イオンモール新利府(宮城県)では、2022年より、お子さま向けのイベントとして、保全目標種として選定する鳥類の中からシジュウカラの巣箱を制作するワークショップを開催。制作した巣箱は、参加者といっしょに「イオン ふるさとの森」※などに設置している。鳥の巣箱の設置は、樹木だけでなく、その土地の生態系全体を保全する試みの一つだ。2023年10月に巣箱を取り外した際には、シジュウカラが巣づくりをした痕跡を初めて発見。翌年の春には、シジュウカラが巣箱に出入りする様子や、巣箱で育つヒナの姿も確認できた。
イオンモール新利府の有馬と岡崎は、「巣箱にはシジュウカラが使った痕跡はあったのですが、なかなかシジュウカラを目視することができませんでした。しかし、翌年には親鳥が巣箱に出入りする様子や、ヒナの元気な鳴き声を見聞きすることもあり、みんなで『本当にいる!』と大興奮しましたね」と微笑む。

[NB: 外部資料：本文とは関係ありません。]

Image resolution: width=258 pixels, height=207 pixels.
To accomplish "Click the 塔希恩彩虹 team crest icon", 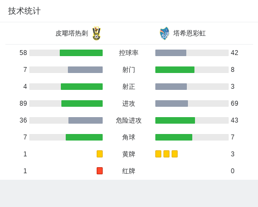I will [165, 33].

当モールでは、地域のお子さまを対象に、年間を通してさまざまなワークショップを実施している。鳥の巣箱に関わる取り組みとしては、巣箱を制作するワークショップのほか、設置した巣箱や野鳥の観察会を夏頃に実施。ヒナが巣立った秋には、巣箱を取り外して掃除をし、痕跡を観察。そして冬には再び新しい巣箱を制作し、設置している。
平山は、「これからも地域のお子さまに、シジュウカラをはじめとする身近ないきものに、少しでも愛着を持っていただける機会を提供できたらうれしい」と話す。

巣箱作成イベントの様子
年間の流れ

シジュウカラも暮らしやすい街づくりに向けて

株式会社エコロジーパス
取締役 北澤 哲弥さん

同社では、イオンモール新利府の保全目標種を選定するにあたり、モール周辺にどのようないきものが生息しているのか、周辺の森や草地など7箇所で現地調査。文献情報も含め全部で63種の鳥が確認できました。その中から「在来種であること」「樹林性の種であること」「糞害・食害のリスクがないこと」「人や物への警戒心が強くないこと」など、さまざまな条件を設定したところ、ヤマガラやエナガなど、14種類の鳥たちが一致。そのうち、愛らしい見た目で地域の方々からも愛され、モール敷地でも営巣が期待できる「シジュウカラ」の保全を目的に巣箱を設置することにしました。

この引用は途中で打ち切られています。